-- TESTO PROPOSTO --
CROTONE – «Quando arrivo a Crotone, se non rientri dal denaro, ti schiaccio la testa come una nocciolina». Questo il messaggio vocale inviato da un vigile del fuoco a un uomo che aveva accettato di raccogliere scommesse non autorizzate per conto di allibratori esteri. Parte proprio dalla denuncia della vittima di un tentativo di estorsione l’inchiesta della Squadra Mobile di Crotone che ritiene di aver fatto luce su un sistema di scommesse illegali e ha arrestato quattro persone tra cui un militare della Capitaneria di porto e, appunto il vigile del fuoco.

GLI ARRESTATI

Ai domiciliari sono finiti Nicola Manolio, il militare della Capitaneria, di 45 anni, il vigile del fuoco Gennaro Pantisano (46) e i fratelli Giuseppe Sorrentino (41) e Massimo Sorrentino (41), titolari della società Dea Bendata, l’agenzia di scommesse sequestrata nel corso dell’inchiesta. Ma gli indagati sono in tutto sette. Sono accusati di aver svolto un’attività organizzata di accettazione, raccolta anche telefonica e telematica, di scommesse sportive per conto di allibratori esteri privi di concessione, autorizzazione o licenza nella provincia di Crotone.

LE INDAGINI

 Le indagini, coordinate dal procuratore Domenico Guarascio e dal sostituto Alessandro Rho, sono state avviate nel 2024 dagli uomini del vicequestore Davide Bitorzoli, capo della Mobile. La gip Assunta Palumbo ha poi accolto le richieste della Procura. L’inchiesta nasce da un controllo amministrativo presso un Internet point di cui era titolare la vittima di estorsione, che peraltro figura tra gli indagati.

-- MATERIALE FORNITO --
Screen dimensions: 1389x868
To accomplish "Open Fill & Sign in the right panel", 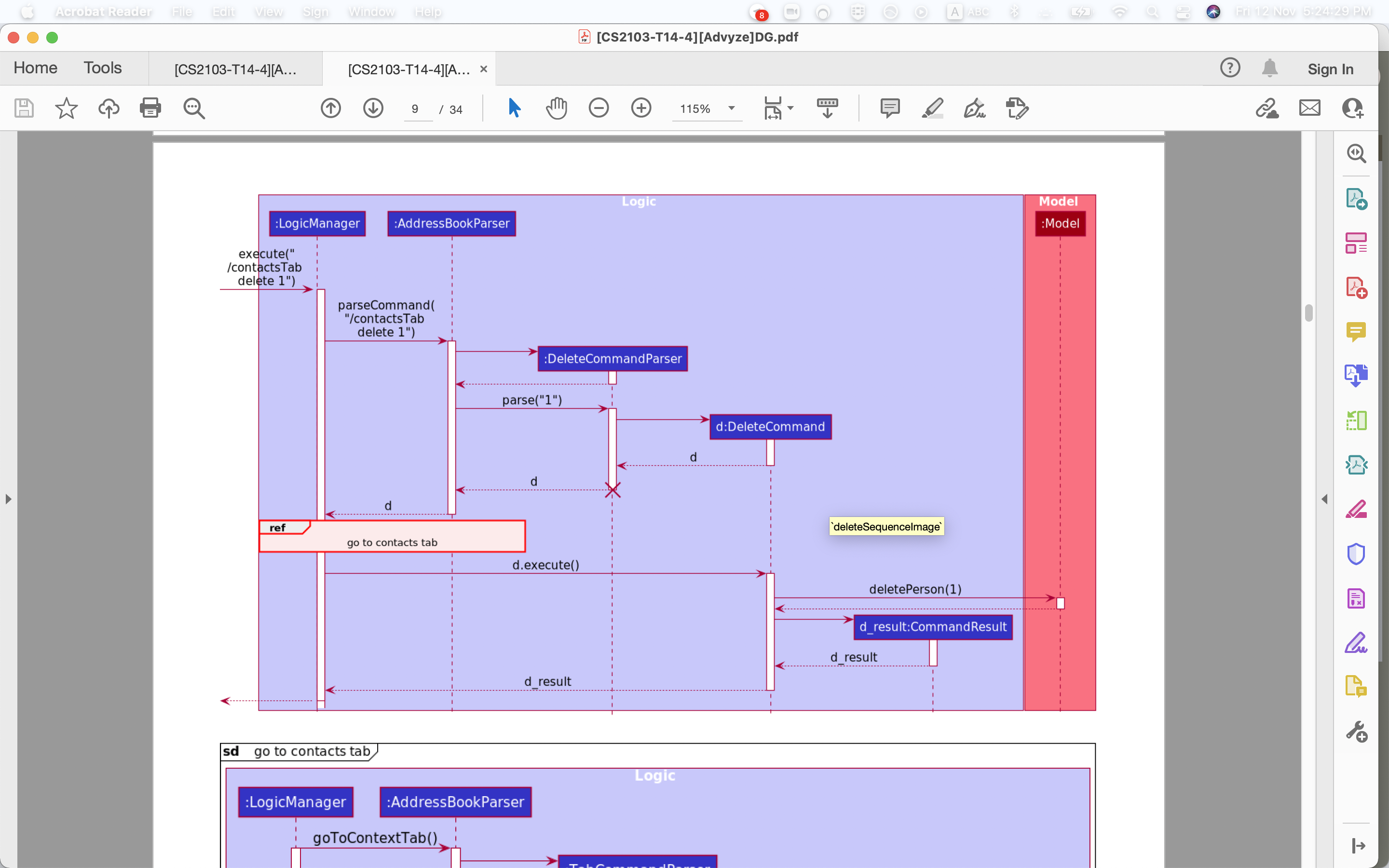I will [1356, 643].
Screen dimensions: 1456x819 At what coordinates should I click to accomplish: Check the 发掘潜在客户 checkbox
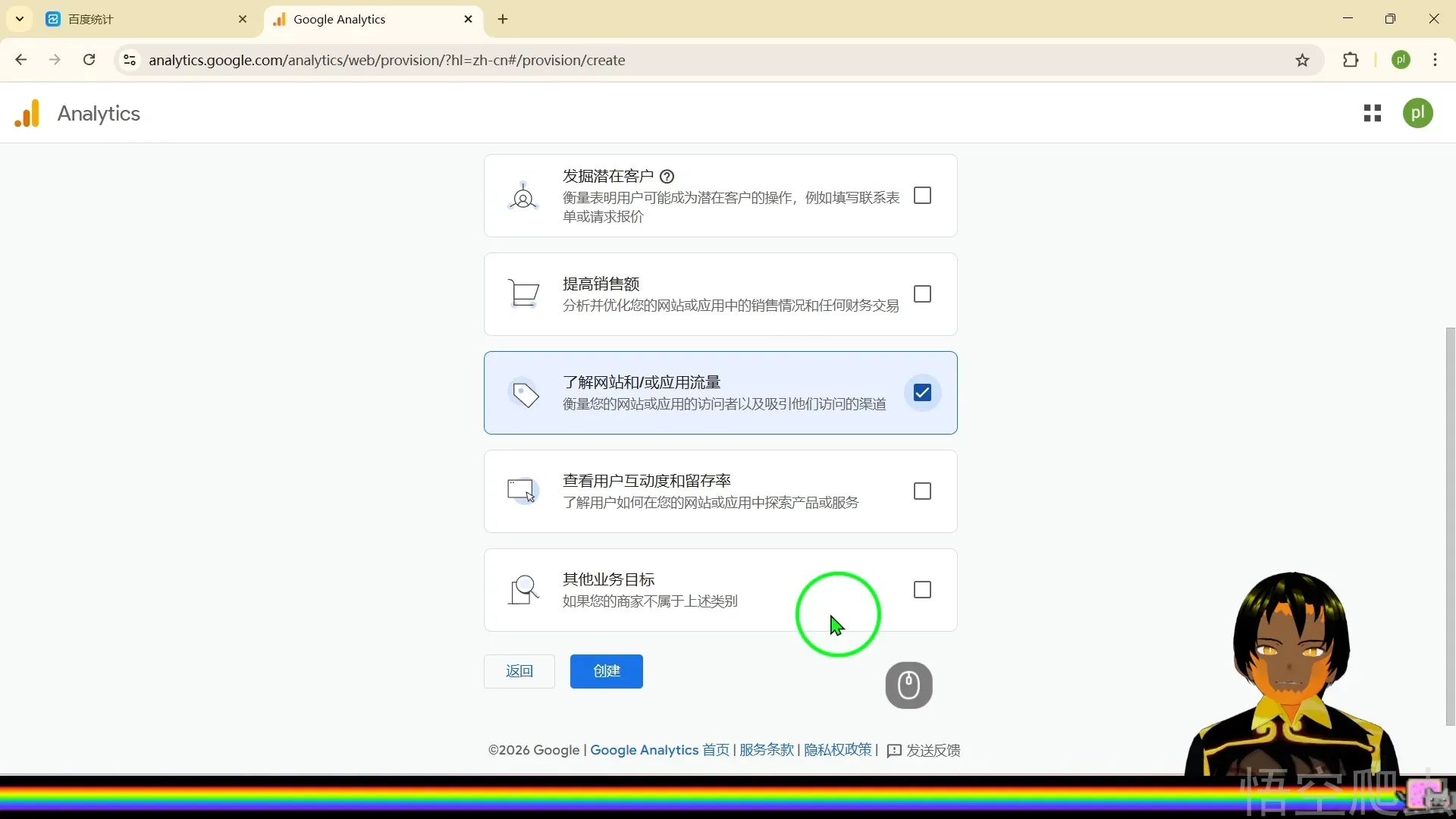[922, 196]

--

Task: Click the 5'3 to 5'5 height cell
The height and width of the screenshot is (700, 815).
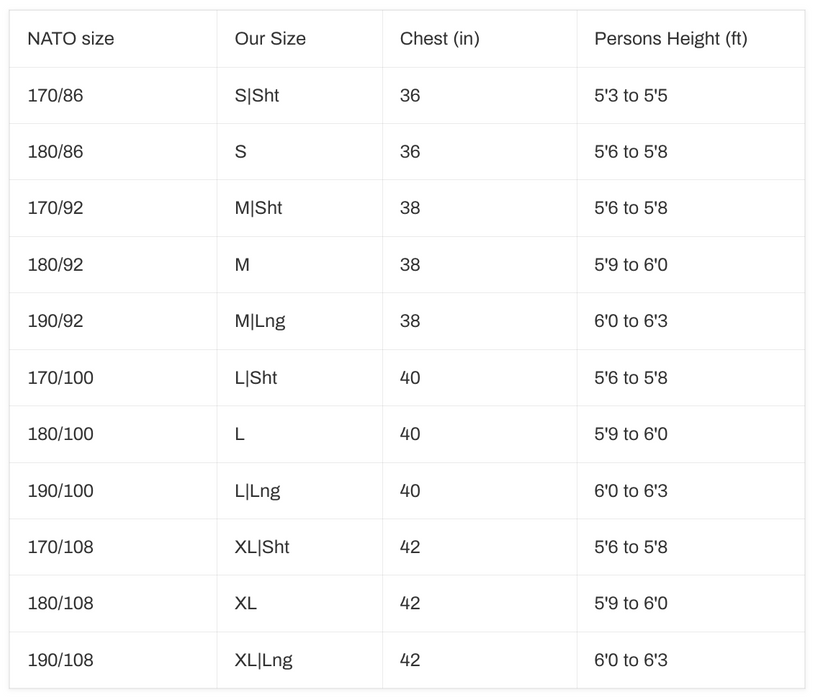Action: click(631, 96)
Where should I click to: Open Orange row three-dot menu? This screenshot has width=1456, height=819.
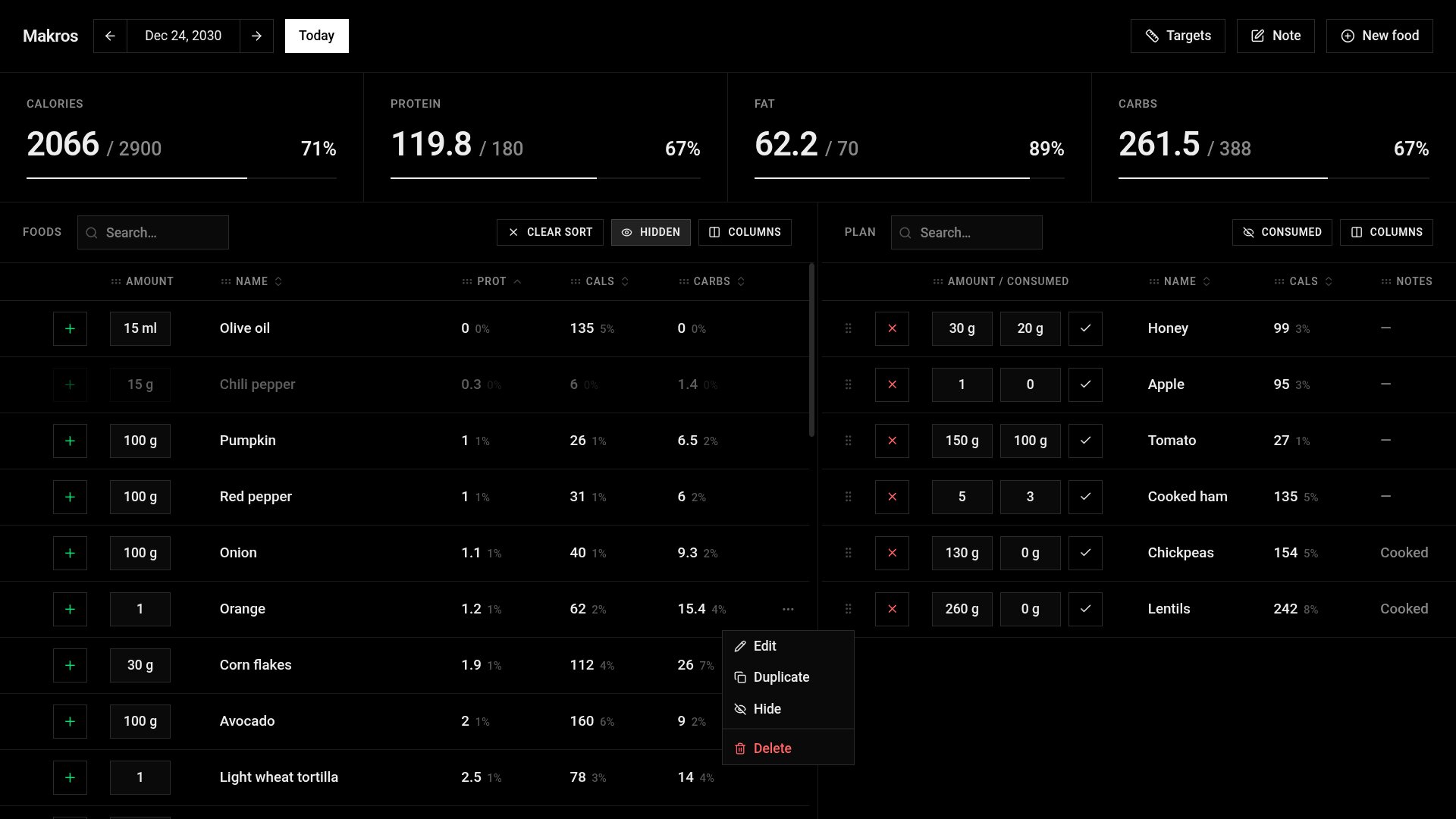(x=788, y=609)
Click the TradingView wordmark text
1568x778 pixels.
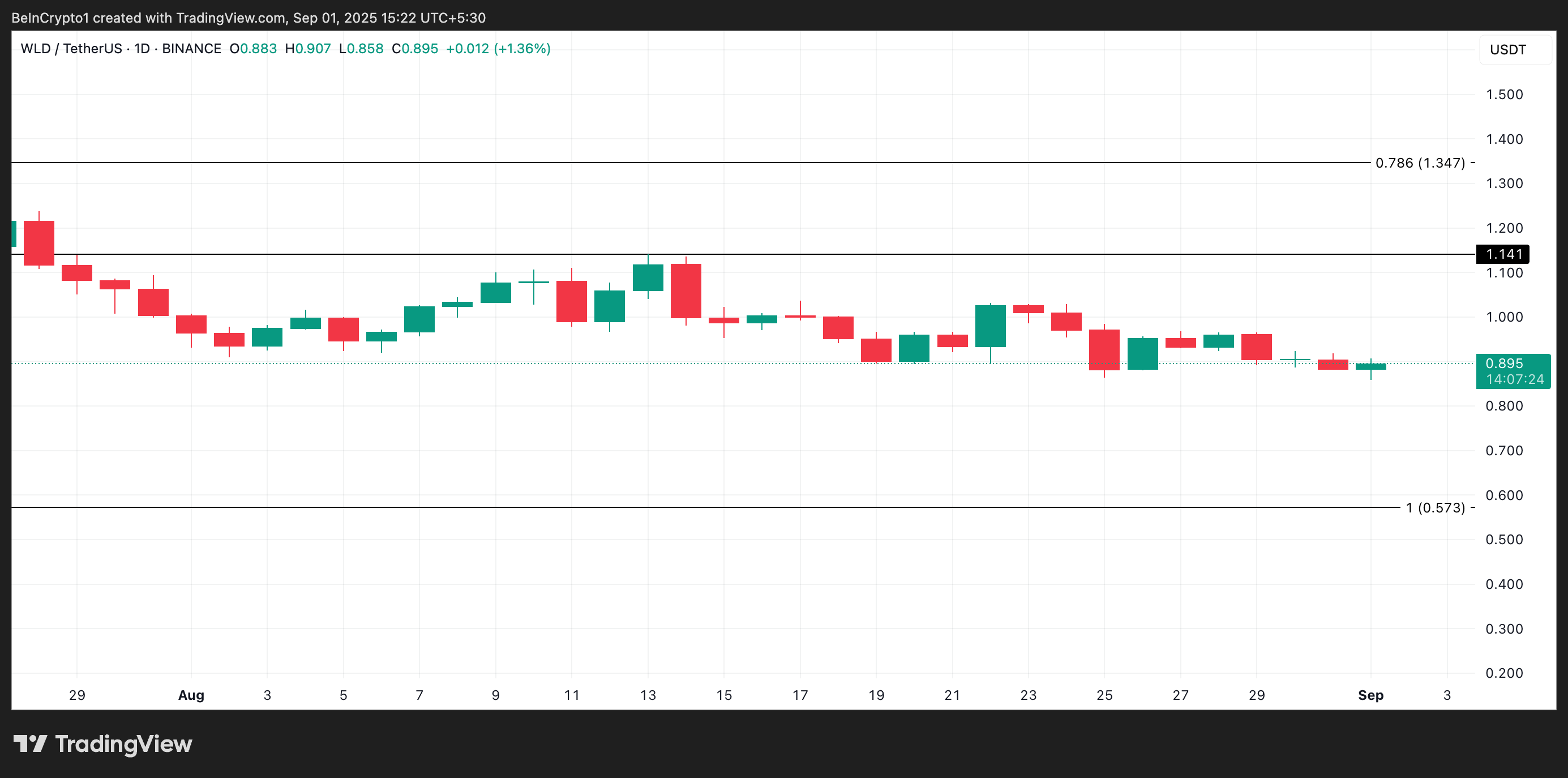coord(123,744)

-- COSA FARE --
a) Per ciascuna affermazione sull'articolo sugli arresti a Crotone, indica se è vera secondo il testo (sì o no) e cita testualmente le parole che lo dimostrano: (i) gli indagati sono in tutto quattro; (ii) l'inchiesta è partita dalla denuncia della vittima di un tentativo di estorsione; (iii) le indagini sono state avviate nel 2024.
b) Nelle righe dei due blocchi, riscrivi quelle comprese tra la riga che contiene "Task: Click the 5'3 to 5'5 height cell" e quella che contiene "coord(123,744)", estremi inclusi, e sostituisci "screenshot" con "screen capture" senza cambiare nient'altro. Non riportare le immagini.

-- SOLUZIONI --
a)
(i) No: «Ma gli indagati sono in tutto sette.»
(ii) Sì: «Parte proprio dalla denuncia della vittima di un tentativo di estorsione l’inchiesta della Squadra Mobile di Crotone»
(iii) Sì: «sono state avviate nel 2024 dagli uomini del vicequestore Davide Bitorzoli»

b)
Task: Click the 5'3 to 5'5 height cell
The height and width of the screen capture is (700, 815).
Action: click(631, 96)
Where should I click to: Open Orange row three-dot menu? This screen capture has width=1456, height=819.
(x=788, y=609)
Click the TradingView wordmark text
1568x778 pixels.
coord(123,744)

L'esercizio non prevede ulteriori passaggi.